During my research in physics I have been involved in simulations on parallel computer systems. Parallel processes are quite natural in the nature but early versions of computes were built with Single Instruction unit Single Data (SISD) type of architecture.

Fig. 1. SISD architecture
When the amount of data is huge and the operations to be performed on them is the same the Single Instruction unit Multiple Data (SIMD) architecture is more effective. Monte Carlo simulations and vision like data processing are typical problems like that.

Fig. 2. SIMD architecture
Massively parallelism appears nowadays mainly on the level of Multiple Instruction Multiple Data (MIMD) processor clusters owing to the commercially available cheap building elements with ever increasing clock speeds. However everybody knows that CPU clock speed can not increased without limit, and the memory access speeds are well behind.

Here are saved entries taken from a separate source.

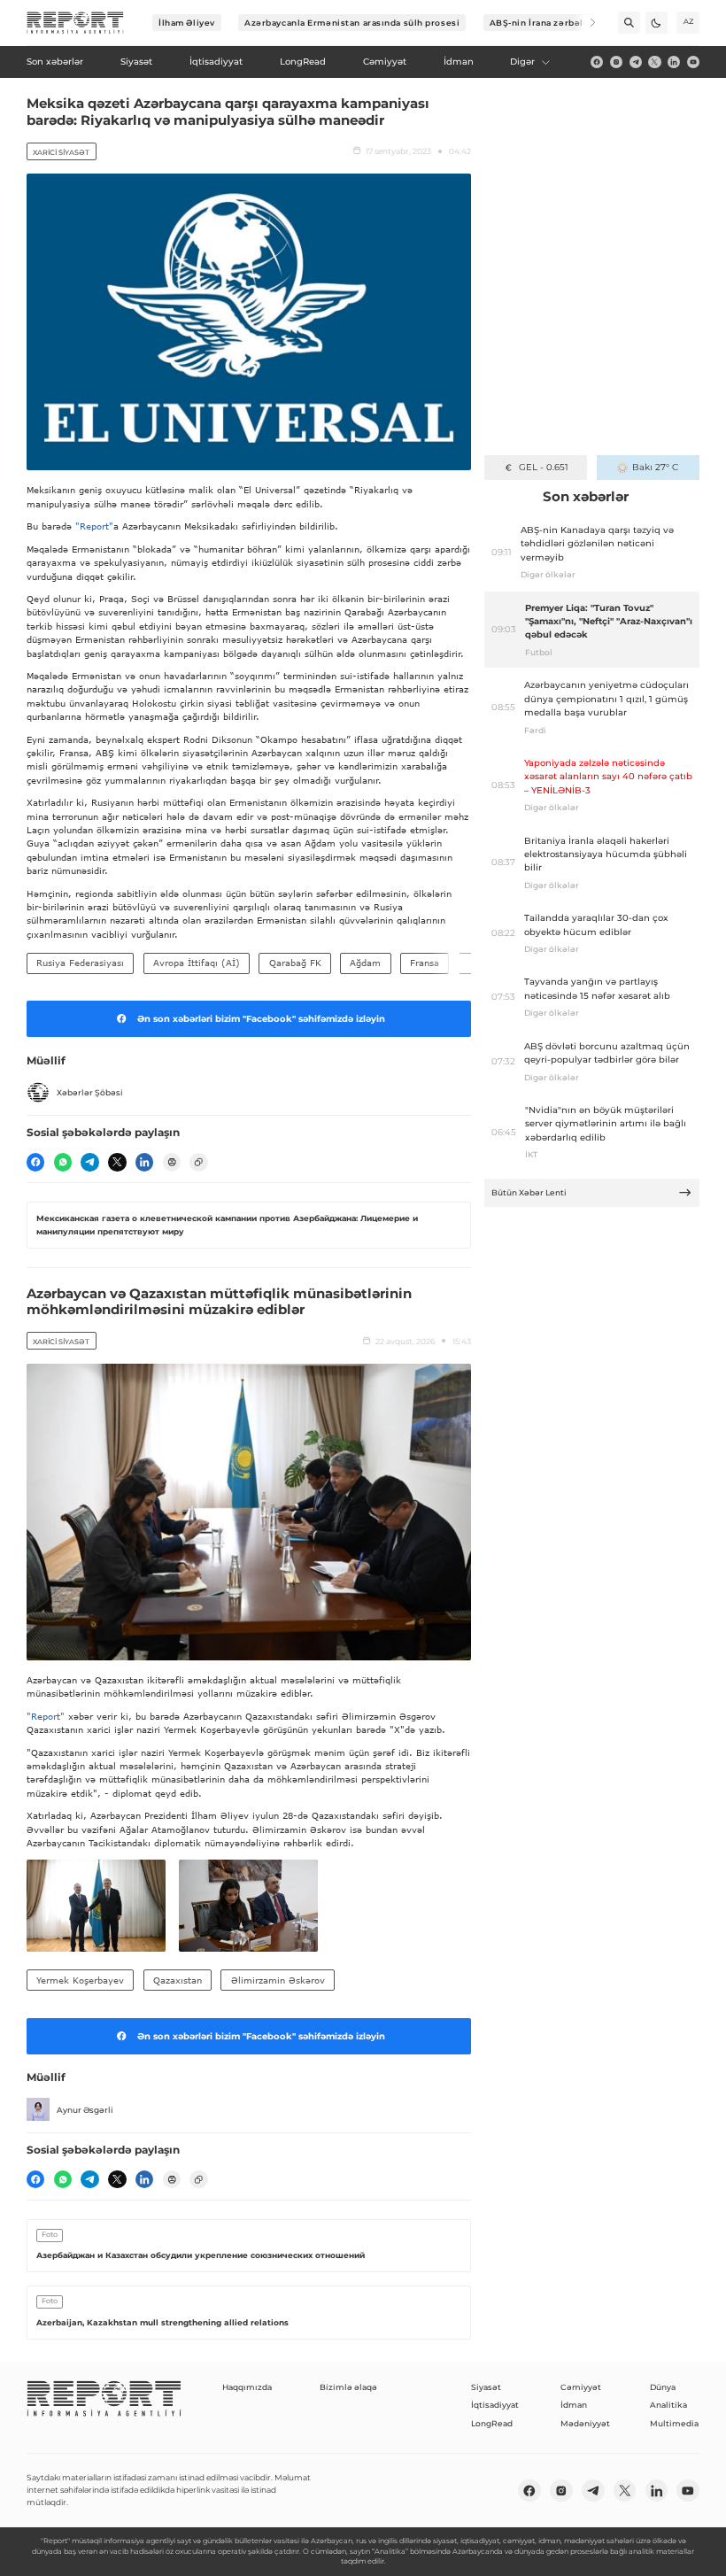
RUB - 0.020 (543, 467)
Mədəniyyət (585, 2423)
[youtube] (693, 62)
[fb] (597, 62)
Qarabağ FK (295, 962)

Therefore redesigning of the high performing architectures are necessary time to time. One such a direction is the intelligent memory IRAM  or processor on memory projects. By putting more and more fast memory on the silicon surface of the processors (cashes) or processors at the edges of the memory matrices one can avoid huge (1000 times magnitude) losses on the connection hardware, buses.

Fig. 3. Losses at CPU memory communications
The Massively Parallel Processing Collaboration started a research and development of conceptually similar architectures in the early nineties with a target of processing large quantities of parallel data on-line. The basic architecture was a low level MIMD high level SIMD to fit the best to the requirements. While the development has stopped with prototype (ASTRA-2) in the physics research development collaboration, the founding engineering company ASPEX continued developing the Associative String Processing (ASP) architecture to produce a special "co-processor" (System-V) for workstations that enhances image processing capabilities.

Fig. 4. ASP architecture
During my Associateship in CERN in 1990-1991 I was working in the MPPC collaboration [7], later I showed that it is possible to use this architecture for effective Monte Carlo simulation of statistical physical systems [r5, r3]. One can easily map one-dimensional stochastic cellular automata like systems on it if an appropriate random number generator has been invented. Since the processing elements are numerous but very small, one-site to one-processor mapping is possible if such random generator is used that can fit on the 64 bit memory of a processing element (APE) and still the cycle is large [r5,r3,17,21,22,24,25].

Fig. 5. Associative Processing Element (APE)
I have also developed effective simulation algorithms for Transputers [4], for the Connection Machine 5 [9,10,14] and for Fujitsu's AP1000, AP3000 series parallel computers [15-19,21-24]. While in case of CM5 the parallel architecture was hidden from the users and high level parallel Fortran and C compilers translated the problems onto the set of SuperSparc processors (interconnected by a fat three architecture) by the Transputers and by Fujitsu users had to develop their own parallel programs with the inter processor communications  (here processors were arranged on two-dimensional torus grid). Currently we run Condor and MPI jobs on the parallel clusters and supercomputers of NIIF and HPC-Europa. See a recent presentation.

Owing to continual price-performance decrease of commodity PC-s and internet connections a new paradigm, the meta-computing that embraces the whole globe has been emerging (GRID). It aims to provide a standard access to heterogeneous computing resources (similarly as the web does to information). The Globus project is developing fundamental technologies needed to build computational grids. Grids are persistent environments that enable software applications to integrate instruments, displays, computational and information resources that are managed by diverse organizations in widespread locations. In 2000-2001 I was involved in the the Grid project of CERN. My application "UC-Explorer" has been selected and has been running on the desktopgrid.

Recently we have been using GPUs for Monte Carlo simulations purposes, supported by the NVIDIA Academic Partnership Program. Our team made performance scaling of algorithms [58], [65] and attacked challenging problems of statistical physics [60], [63], [70], and nanotechnology [61], [66], presented at the GTC2013 Conference in San Jose (see recent talks).

Apr 1, 2014